Sie kochte sich einen Tee und ging hinüber ins Wohnzimmer. Mit einer Decke über den Füßen setzte sie sich aufs Sofa und schloss die Augen. Sie hatte es schon mal geschafft, in ihren eigenen Geist einzudringen, sie würde das wieder hinkriegen.

Aber es war schwerer, den Weg ohne Severus' Stimme zu finden. Sie versuchte sich daran zu erinnern, wo genau sie ihn gehört hatte, als er gestern in ihrem Geist gewesen war. Es war irgendwo hinter ihren Augen gewesen. Hermine konzentrierte sich darauf und auf das Gefühl des Kippens, das sie gestern empfunden hatte. Trotzdem dauerte es gut zehn Minuten, ehe es ihr gelang. Und dann kippte sie fast augenblicklich wieder zurück.

Sie schnaufte unzufrieden, wischte sich mit einer Hand über die Stirn und stellte fest, dass sie schwitzte. Erst da wurde ihr bewusst, wie heiß ihr war. Ihr Herz schlug viel zu schnell, es fühlte sich beklemmend an. Sie warf die Decke von sich und schlug ihren Bademantel auf. Die Kälte des nächtlichen Wohnzimmers floss über ihre erhitzten Haut.

Wieder schloss sie die Augen und konzentrierte sich auf den Punkt hinter ihren Augen. Je öfter es ihr gelang, in ihren eigenen Geist einzudringen, desto einfacher musste es doch auch werden. Und tatsächlich brauchte sie dieses Mal nicht so lange, bis sie den Weg fand. Sie schaffte es auch, sich länger gegen das Zurückkippen zu wehren. Es fühlte sich an, als würde sie gegen den Widerstand eines Gummibandes anlaufen. Sie brauchte das geistige Äquivalent zu einem stabilen Stand.

Beim dritten Mal, als sie in ihren Geist fand, fokussierte Hermine sich so schnell sie konnte auf das, was sie sah. Als erstes fiel ihr Blick auf die Erinnerung, gegen die sie die ganze Zeit kämpfte. Sie behielt sie im Auge und stemmte sich gegen den Widerstand, der sie zurückzuziehen versuchte. Die Sekunden schlichen vorüber und ganz langsam wurde es leichter.

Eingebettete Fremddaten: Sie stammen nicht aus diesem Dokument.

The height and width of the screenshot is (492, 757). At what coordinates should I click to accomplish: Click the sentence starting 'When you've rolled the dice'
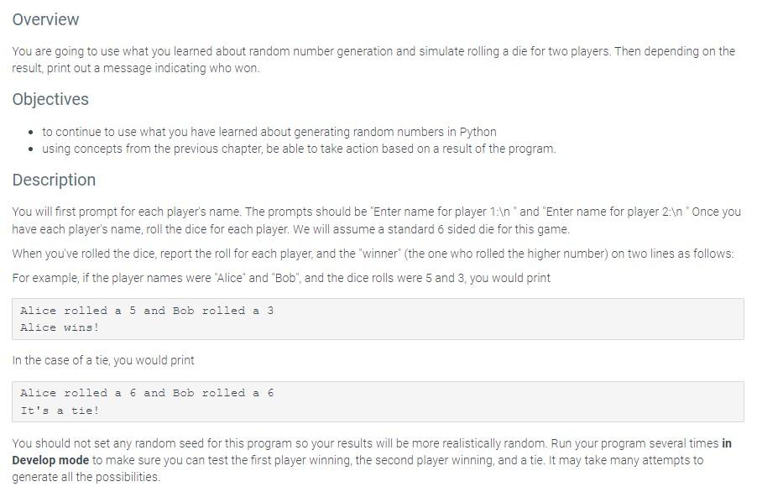(x=373, y=254)
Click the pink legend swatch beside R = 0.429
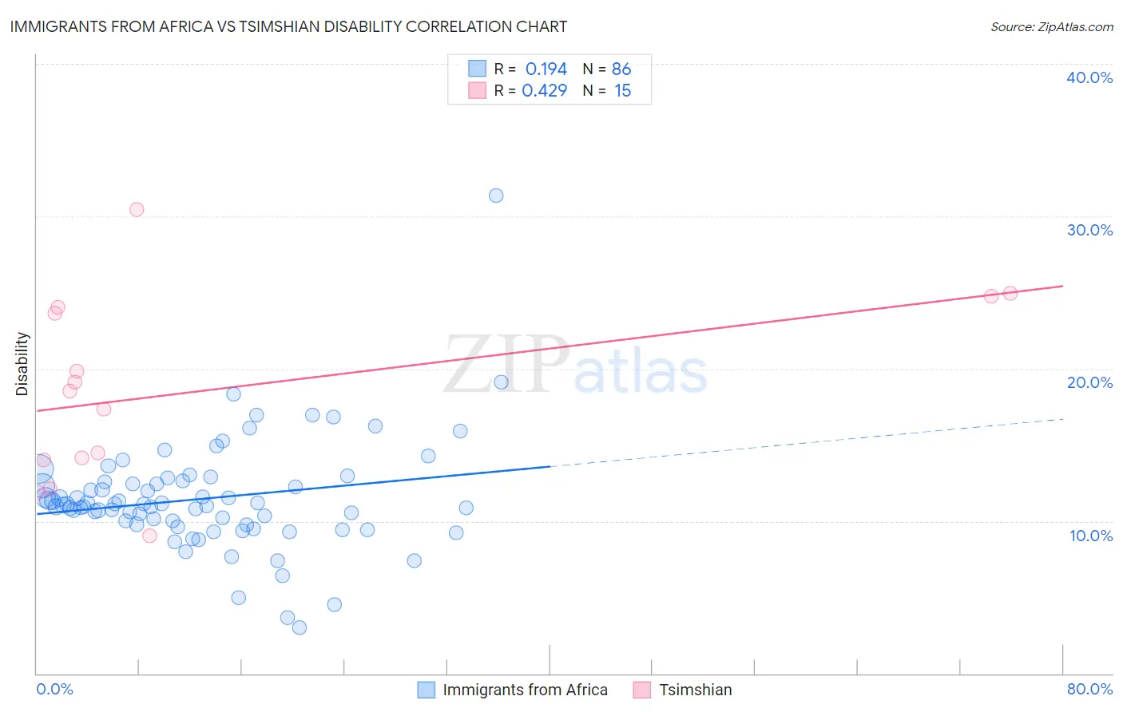1123x712 pixels. [477, 90]
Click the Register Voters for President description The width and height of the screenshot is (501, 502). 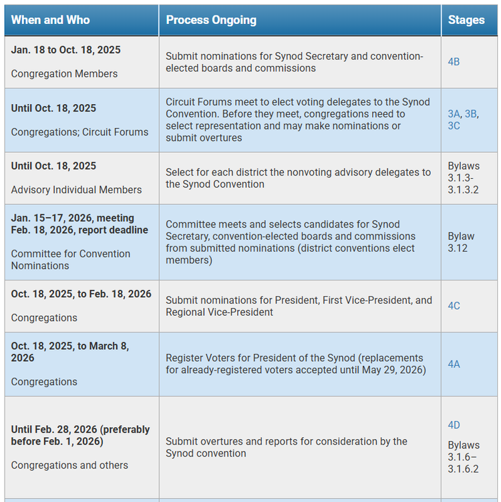(296, 364)
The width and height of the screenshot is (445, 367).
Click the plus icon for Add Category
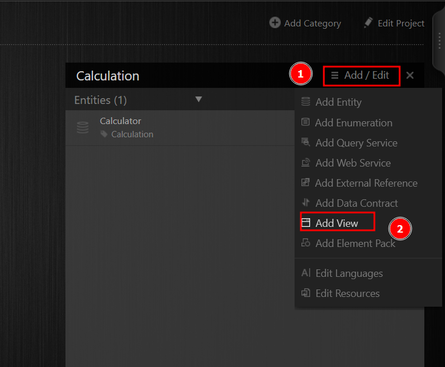[274, 23]
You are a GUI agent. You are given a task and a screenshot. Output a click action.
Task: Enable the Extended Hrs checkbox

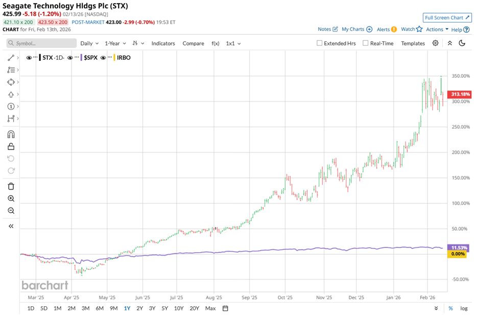319,43
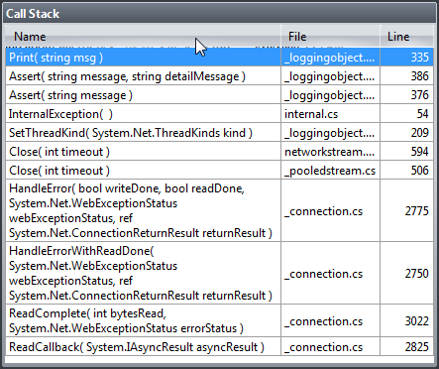
Task: Click the Call Stack panel title bar
Action: point(219,14)
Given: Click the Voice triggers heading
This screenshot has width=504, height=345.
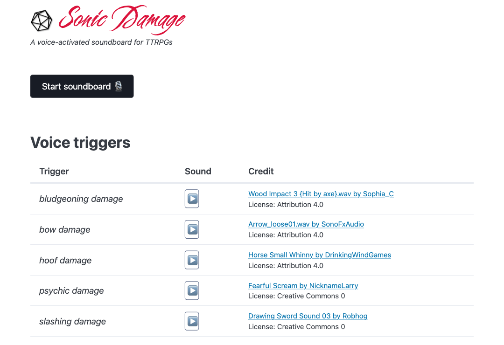Looking at the screenshot, I should 80,143.
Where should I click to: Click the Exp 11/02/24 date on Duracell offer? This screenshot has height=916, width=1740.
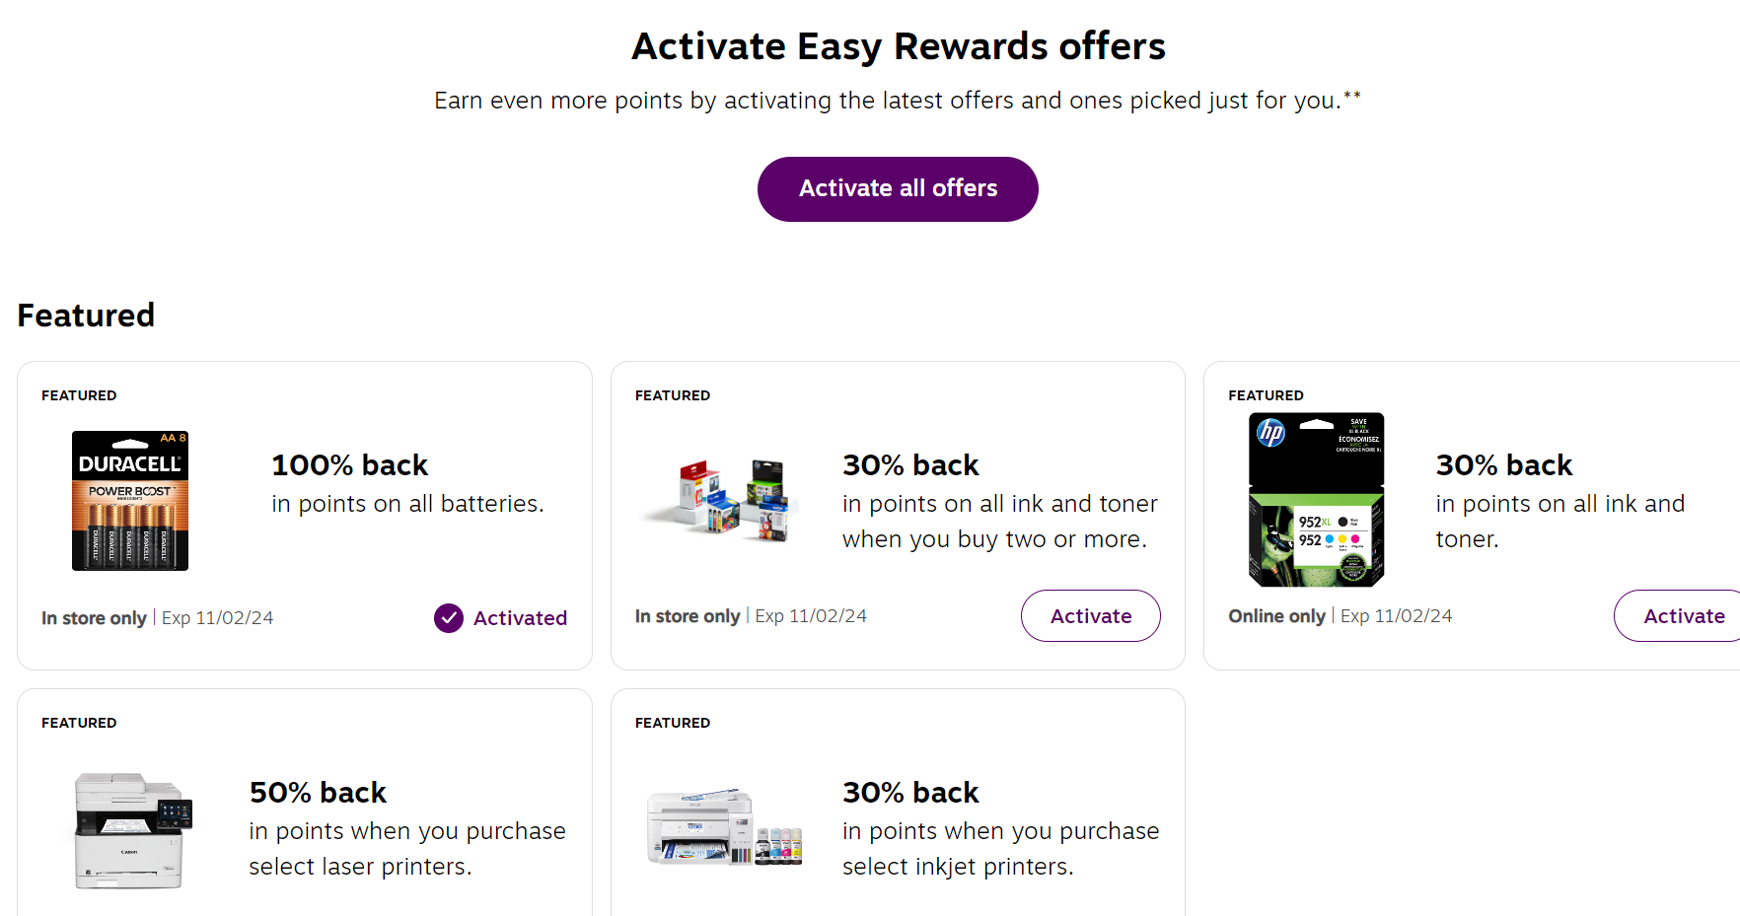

Als sie sich sicher war, dass sie es dieses Mal schaffen würde, in ihrem Geist zu bleiben, wandte sie sich der Erinnerung zu. Entfesselt schwebte sie durch Hermines Geist, wie ein Wolf in einem viel zu kleinen Käfig. Sie beobachtete sie eine Weile, überlegte, wie sie sie einsperren konnte. Und das möglichst so gut, dass erst Hermines eigene Entscheidung sie wieder befreien würde.